Study on the Culture and in vivo transplantation of Mesenchymal Stem Cells derived from Human Umbilical Cord Blood.
- Author:
Sang Jin KIM
1
;
Ki Hyung KIM
;
Jin Sup JUNG
;
Ook Hwan CHOI
Author Information
1. Department of Obstetrics and Gynecology, College of Medicine, Pusan National University, Busan, Korea. ohchoi@pusan.ac.kr
- Publication Type:In Vitro ; Original Article
- Keywords:
In vivo transplantation;
Mesenchymal stem cells;
Cord blood
- MeSH:
Adipocytes;
Administration, Intravenous;
Animals;
Brain;
Fetal Blood*;
Flow Cytometry;
Genetic Therapy;
Humans*;
Mesenchymal Stromal Cells*;
Mice;
Osteocytes;
Pregnancy;
Transfection;
Umbilical Cord*
- From:Korean Journal of Obstetrics and Gynecology
2005;48(6):1402-1411
- CountryRepublic of Korea
- Language:Korean
-
Abstract:
OBJECTIVE: Human MSCs (hMSCs) have the potential to differentiate along different lineages. Despite their potential clinical utilities for cellular and gene therapy, the fate of MSCs derived from human cord blood (UBMSCs) after systemic administration is mostly unknown. In this study we cultured UBMSCs and investigated distribution of them injected into the intravenous routes. METHODS: By flow cytometry, we investigated whether MSCs from human umbilical cord blood have similar characteristics of MSCs. In addition we induced those cells into the osteocyte and adipocyte to determine the characteristics of MSCs. UBMSCs were marked by transfection with LacZ-adeno virus and distribution of the injected cells were examined by x-gal staining in immuno-deficient mice. RESULTS: Umbilical cord blood-derived mononuclear cells, when set in culture, gave rise to adherent cells. Preterm, as compared with term pregnancy, cord blood is richer in MSCs. UBMSCs expressed several MSCs-related antigen (CD29 and CD44). Under appropriate culture conditions, UBMSCs were induced to differentiate to the osteocyte, and adipocyte lineages. UBMSCs were engrafted into various tissues after intravenous administration.
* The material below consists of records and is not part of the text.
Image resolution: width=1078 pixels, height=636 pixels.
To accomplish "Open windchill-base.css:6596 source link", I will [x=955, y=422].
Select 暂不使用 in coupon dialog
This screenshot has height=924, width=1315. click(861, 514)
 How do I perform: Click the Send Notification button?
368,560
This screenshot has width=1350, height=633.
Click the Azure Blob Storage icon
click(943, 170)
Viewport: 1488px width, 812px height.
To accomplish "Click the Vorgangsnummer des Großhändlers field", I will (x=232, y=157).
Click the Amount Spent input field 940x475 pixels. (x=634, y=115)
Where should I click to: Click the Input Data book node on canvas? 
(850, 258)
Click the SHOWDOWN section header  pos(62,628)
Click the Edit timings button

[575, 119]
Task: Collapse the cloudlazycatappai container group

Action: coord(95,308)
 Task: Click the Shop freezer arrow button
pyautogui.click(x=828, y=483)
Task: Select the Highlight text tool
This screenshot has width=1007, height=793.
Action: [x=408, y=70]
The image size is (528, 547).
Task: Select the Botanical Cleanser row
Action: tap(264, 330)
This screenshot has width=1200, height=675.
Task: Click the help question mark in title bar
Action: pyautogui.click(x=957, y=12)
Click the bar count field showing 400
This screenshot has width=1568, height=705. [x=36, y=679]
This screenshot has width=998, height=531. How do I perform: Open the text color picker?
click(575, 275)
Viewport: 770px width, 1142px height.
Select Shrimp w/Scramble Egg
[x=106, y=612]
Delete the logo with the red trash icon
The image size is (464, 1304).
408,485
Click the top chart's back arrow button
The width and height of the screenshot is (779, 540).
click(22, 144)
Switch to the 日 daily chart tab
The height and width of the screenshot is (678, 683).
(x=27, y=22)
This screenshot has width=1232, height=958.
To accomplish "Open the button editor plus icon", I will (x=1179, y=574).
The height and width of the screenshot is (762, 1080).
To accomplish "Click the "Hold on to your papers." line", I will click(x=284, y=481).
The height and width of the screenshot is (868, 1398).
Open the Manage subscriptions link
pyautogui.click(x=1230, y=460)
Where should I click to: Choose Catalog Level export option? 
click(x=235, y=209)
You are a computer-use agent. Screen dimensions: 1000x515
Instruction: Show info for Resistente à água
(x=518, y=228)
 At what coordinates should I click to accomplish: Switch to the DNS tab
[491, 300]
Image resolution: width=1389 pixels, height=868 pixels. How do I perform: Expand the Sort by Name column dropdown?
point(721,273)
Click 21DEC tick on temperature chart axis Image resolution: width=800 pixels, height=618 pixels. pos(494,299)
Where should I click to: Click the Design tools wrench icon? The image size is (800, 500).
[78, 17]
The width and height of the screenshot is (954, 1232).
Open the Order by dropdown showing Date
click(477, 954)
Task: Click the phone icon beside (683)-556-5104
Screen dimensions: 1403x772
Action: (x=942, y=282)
When UBMSCs were transplanted into the distant site from cryogenic injury of mice brain, cells were preferentially migrated into the injured area. CONCLUSION: These results demonstrate that UBMSCs have the ability to proliferate extensively in culture, and they maintain their multi-lineage differentiation potential in vitro, and that they can integrate into various tissues after transplantation and migrate to injured area. Therefore, UBMSCs are promising candidates for developing cell-based therapeutic approaches for postnatal tissue repair.